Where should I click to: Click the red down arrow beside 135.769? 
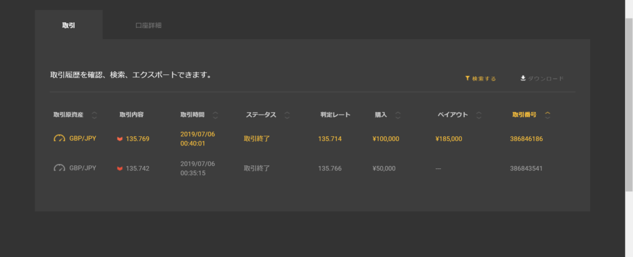click(119, 139)
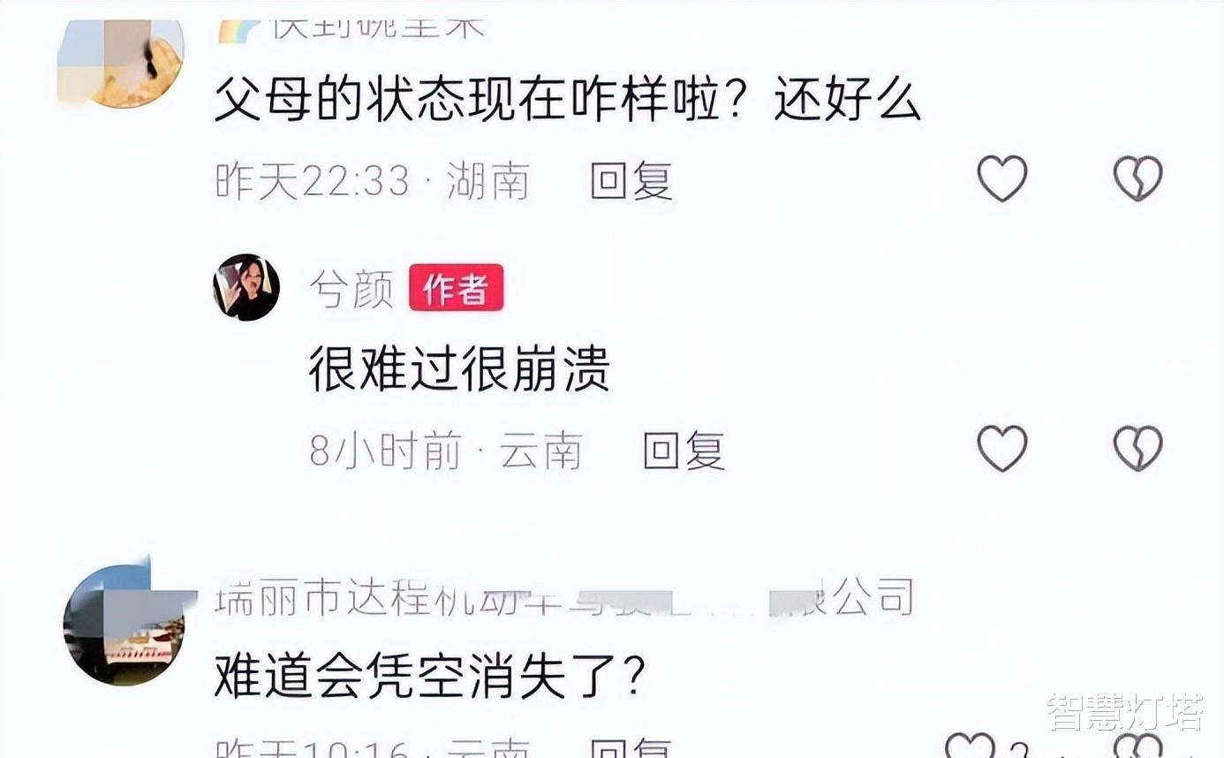Screen dimensions: 1224x758
Task: Tap the red 作者 badge
Action: (x=456, y=288)
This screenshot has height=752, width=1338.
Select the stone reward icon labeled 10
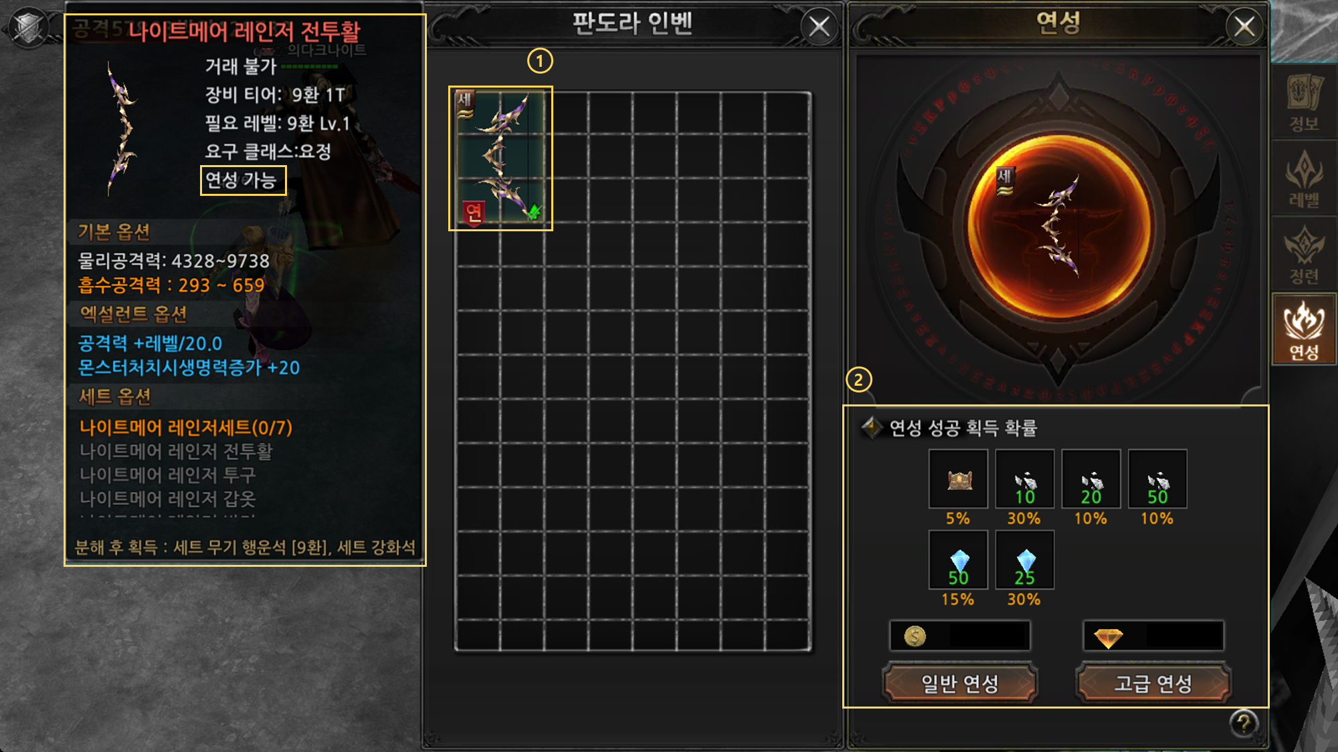[x=1024, y=479]

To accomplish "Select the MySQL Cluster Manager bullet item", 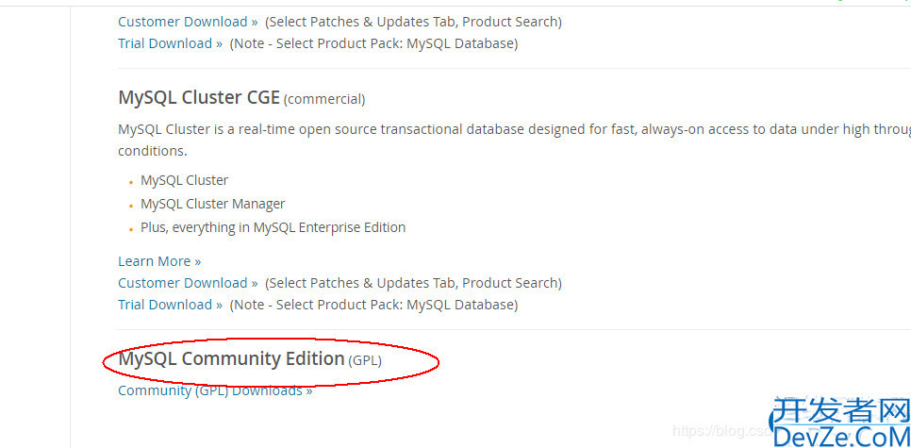I will click(x=212, y=204).
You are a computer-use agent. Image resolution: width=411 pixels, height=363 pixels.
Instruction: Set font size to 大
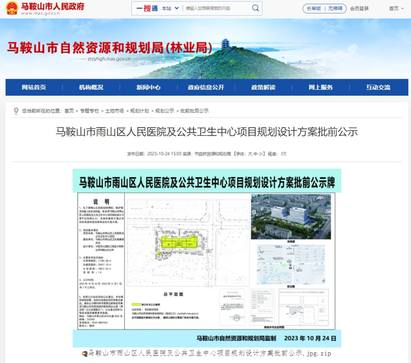(250, 154)
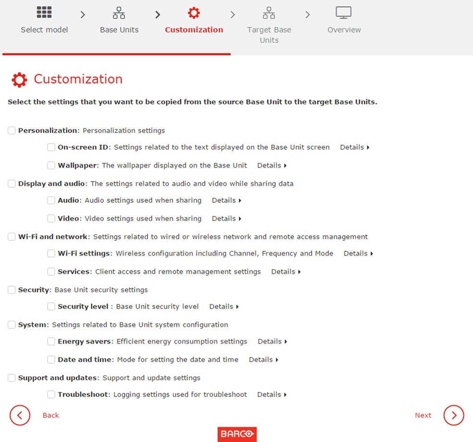Click the Back text link
This screenshot has height=442, width=473.
[50, 416]
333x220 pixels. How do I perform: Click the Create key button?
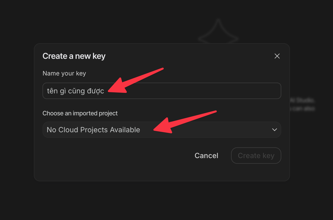(256, 156)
■ ■ ■
## Task item
The lines from the one with "Instruction: Set font size to 大" to the end of the data above should be retyped exactly, both ends included, and pictures are to be left out.

## Solved problem
Instruction: Set font size to 大
(250, 154)
Click the Back text link
This screenshot has height=442, width=473.
[50, 416]
333x220 pixels. How do I perform: Click the Create key button?
(256, 156)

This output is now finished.